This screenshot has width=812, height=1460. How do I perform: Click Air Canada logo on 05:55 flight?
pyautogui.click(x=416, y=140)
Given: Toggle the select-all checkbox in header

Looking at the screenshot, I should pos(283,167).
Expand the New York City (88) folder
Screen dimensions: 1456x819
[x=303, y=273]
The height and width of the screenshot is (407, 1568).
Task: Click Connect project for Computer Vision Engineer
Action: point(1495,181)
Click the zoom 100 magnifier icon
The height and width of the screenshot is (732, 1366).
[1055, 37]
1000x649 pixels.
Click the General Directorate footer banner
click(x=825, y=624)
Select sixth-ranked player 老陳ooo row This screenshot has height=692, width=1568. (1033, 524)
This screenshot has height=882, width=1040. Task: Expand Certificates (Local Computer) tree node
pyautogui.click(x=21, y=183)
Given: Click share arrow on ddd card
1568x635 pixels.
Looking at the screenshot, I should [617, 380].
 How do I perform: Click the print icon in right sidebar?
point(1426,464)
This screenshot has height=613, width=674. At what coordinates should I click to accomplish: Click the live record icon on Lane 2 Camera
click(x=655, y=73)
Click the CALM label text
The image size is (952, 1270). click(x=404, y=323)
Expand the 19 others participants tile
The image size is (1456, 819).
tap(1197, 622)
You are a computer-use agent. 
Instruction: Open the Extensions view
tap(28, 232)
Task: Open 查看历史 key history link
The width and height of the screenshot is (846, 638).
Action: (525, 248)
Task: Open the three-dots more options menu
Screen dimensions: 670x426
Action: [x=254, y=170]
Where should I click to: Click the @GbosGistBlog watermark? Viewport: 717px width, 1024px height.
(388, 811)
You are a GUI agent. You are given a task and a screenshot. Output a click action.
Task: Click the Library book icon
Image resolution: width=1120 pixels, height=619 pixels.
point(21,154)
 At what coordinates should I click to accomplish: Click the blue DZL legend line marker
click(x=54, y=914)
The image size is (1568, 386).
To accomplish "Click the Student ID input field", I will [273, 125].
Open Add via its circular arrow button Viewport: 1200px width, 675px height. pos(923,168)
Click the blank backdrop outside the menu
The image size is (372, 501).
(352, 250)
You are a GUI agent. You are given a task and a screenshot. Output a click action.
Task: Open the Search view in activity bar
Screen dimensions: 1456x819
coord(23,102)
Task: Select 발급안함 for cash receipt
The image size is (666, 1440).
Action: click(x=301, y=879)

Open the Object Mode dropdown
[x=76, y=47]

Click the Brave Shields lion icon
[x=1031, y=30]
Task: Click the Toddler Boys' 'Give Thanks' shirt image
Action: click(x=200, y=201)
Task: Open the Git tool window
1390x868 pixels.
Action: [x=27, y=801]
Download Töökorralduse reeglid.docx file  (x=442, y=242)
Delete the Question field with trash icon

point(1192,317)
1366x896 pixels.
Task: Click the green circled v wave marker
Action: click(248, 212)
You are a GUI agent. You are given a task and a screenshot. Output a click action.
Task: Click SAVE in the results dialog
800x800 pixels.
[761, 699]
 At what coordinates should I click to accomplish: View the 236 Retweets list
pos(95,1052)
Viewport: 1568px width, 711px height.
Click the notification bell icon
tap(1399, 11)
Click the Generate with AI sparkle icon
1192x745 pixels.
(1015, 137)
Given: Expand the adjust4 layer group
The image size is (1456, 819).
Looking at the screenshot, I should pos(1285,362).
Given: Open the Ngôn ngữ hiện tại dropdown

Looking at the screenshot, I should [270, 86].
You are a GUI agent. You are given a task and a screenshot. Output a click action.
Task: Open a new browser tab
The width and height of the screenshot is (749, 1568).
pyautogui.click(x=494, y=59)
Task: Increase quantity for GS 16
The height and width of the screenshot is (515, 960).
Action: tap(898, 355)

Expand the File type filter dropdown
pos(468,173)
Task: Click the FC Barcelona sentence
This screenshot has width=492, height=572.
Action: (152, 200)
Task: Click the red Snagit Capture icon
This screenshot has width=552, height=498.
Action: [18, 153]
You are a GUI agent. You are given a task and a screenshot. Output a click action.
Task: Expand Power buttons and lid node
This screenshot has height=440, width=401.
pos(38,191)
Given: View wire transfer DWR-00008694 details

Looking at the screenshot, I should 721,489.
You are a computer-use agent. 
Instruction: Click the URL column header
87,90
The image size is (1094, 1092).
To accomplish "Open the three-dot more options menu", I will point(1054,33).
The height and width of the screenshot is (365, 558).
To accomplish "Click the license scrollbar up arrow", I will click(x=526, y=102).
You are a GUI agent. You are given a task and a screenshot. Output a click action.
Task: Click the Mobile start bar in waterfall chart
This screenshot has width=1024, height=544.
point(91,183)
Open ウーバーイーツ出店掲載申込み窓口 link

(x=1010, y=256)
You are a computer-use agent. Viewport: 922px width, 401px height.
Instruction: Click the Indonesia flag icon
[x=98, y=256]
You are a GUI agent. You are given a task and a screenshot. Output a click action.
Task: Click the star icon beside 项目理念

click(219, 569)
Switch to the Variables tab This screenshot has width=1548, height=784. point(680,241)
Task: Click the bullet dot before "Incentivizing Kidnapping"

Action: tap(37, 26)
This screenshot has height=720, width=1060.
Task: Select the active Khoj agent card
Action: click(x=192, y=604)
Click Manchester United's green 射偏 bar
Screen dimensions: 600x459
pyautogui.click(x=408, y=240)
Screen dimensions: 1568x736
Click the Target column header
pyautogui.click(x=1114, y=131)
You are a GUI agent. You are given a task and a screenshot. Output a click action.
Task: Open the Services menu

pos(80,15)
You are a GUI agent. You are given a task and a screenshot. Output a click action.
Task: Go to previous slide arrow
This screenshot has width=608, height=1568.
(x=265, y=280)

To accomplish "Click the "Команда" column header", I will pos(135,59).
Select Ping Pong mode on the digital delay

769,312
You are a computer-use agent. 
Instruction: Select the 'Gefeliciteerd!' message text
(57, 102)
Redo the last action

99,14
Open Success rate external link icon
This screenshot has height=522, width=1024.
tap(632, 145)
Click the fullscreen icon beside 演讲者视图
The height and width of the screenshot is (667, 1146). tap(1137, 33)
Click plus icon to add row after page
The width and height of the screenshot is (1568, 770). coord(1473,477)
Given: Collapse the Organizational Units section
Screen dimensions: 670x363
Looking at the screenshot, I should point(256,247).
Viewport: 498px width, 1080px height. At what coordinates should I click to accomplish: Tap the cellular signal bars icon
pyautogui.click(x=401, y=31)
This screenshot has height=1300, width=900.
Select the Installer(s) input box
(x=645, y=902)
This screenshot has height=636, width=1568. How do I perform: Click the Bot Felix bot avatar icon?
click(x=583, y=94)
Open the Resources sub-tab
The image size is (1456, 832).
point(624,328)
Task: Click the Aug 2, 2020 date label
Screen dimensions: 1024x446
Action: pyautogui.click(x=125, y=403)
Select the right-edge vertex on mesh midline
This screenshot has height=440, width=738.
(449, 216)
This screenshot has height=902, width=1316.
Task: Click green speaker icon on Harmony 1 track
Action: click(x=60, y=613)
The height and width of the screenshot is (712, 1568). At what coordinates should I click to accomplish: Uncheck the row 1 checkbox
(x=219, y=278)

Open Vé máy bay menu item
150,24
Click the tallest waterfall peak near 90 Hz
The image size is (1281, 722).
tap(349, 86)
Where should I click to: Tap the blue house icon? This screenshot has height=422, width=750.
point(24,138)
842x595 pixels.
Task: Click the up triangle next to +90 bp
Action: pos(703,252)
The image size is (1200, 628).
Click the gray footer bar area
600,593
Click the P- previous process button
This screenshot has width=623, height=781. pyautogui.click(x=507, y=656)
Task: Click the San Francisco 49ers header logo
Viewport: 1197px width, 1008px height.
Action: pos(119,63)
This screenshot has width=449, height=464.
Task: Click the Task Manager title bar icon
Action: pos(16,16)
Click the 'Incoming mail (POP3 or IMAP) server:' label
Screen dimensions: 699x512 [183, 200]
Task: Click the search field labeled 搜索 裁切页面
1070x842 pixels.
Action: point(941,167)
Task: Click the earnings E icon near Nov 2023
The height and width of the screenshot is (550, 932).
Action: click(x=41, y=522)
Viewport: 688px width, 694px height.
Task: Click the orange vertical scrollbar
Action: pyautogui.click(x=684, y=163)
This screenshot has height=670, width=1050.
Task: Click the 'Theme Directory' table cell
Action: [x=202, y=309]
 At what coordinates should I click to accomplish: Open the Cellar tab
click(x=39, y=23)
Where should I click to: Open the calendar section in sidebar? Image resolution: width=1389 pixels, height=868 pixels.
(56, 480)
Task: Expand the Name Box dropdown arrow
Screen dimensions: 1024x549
::::
Your objective ▸ Copy out everything from the start of the rows down through the line containing "Looking at the screenshot, I should pos(283,167).", changing "Air Canada logo" to "Air Canada emblem" and leaving all else as it is.

Reply ▸
This screenshot has width=812, height=1460. How do I perform: Click Air Canada emblem on 05:55 flight?
pyautogui.click(x=416, y=140)
Given: Toggle the select-all checkbox in header

Looking at the screenshot, I should pos(283,167).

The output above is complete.